The reducing agent supply device 40 has a function of switching the flow path of the urea aqueous solution from the forward direction from the storage tank 41 to the reducing agent injection valve 43 to the reverse direction from the reducing agent injection valve 43 to the storage tank 41. A reverting valve 47 is provided. That is, the exhaust purification system 10 of this embodiment has a configuration in which the urea aqueous solution filled in the reducing agent supply device 40 can be collected in the storage tank 41 when the internal combustion engine 5 is stopped.
Among the constituent elements of the reducing agent supply device 40, the pumping pump 42 pumps up the urea aqueous solution in the storage tank 41 so that the pressure in the second supply path 45 is maintained at a predetermined value, and the reducing agent injection valve. 43 is pumped. As the pressure pump 42, an electric pump is typically used.

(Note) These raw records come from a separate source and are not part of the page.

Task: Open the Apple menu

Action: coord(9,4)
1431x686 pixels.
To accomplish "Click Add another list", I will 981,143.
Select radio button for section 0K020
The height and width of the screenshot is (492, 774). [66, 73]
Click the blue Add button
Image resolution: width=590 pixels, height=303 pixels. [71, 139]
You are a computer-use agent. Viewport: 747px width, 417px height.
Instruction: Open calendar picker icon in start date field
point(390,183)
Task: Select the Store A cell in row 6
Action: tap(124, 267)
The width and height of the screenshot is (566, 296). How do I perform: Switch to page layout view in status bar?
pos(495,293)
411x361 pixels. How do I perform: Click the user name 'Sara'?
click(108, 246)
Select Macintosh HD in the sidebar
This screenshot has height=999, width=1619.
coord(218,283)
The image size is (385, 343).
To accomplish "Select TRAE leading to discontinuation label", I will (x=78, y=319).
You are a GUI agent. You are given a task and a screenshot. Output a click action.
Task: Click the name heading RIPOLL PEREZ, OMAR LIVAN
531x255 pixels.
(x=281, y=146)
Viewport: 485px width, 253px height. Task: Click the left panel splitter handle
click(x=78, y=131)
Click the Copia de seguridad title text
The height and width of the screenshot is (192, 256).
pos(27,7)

  Further, the reducing agent injection valve 43 injects an aqueous urea solution into the exhaust pipe 11 when the reducing agent injection valve 43 is opened by a control signal output from the control device 60. As the reducing agent injection valve 43, for example, an ON-OFF valve whose ON / OFF is controlled by DUTY control is used.

The electronic part, the resin part, and the like constituting the reducing agent injection valve 43 are relatively weak against heat, and the heat-resistant temperature T _lim is about 140 ° C. to 150 ° C., while the exhaust gas temperature during normal operation is 200 ° C. It is about 300 to 300 ° C.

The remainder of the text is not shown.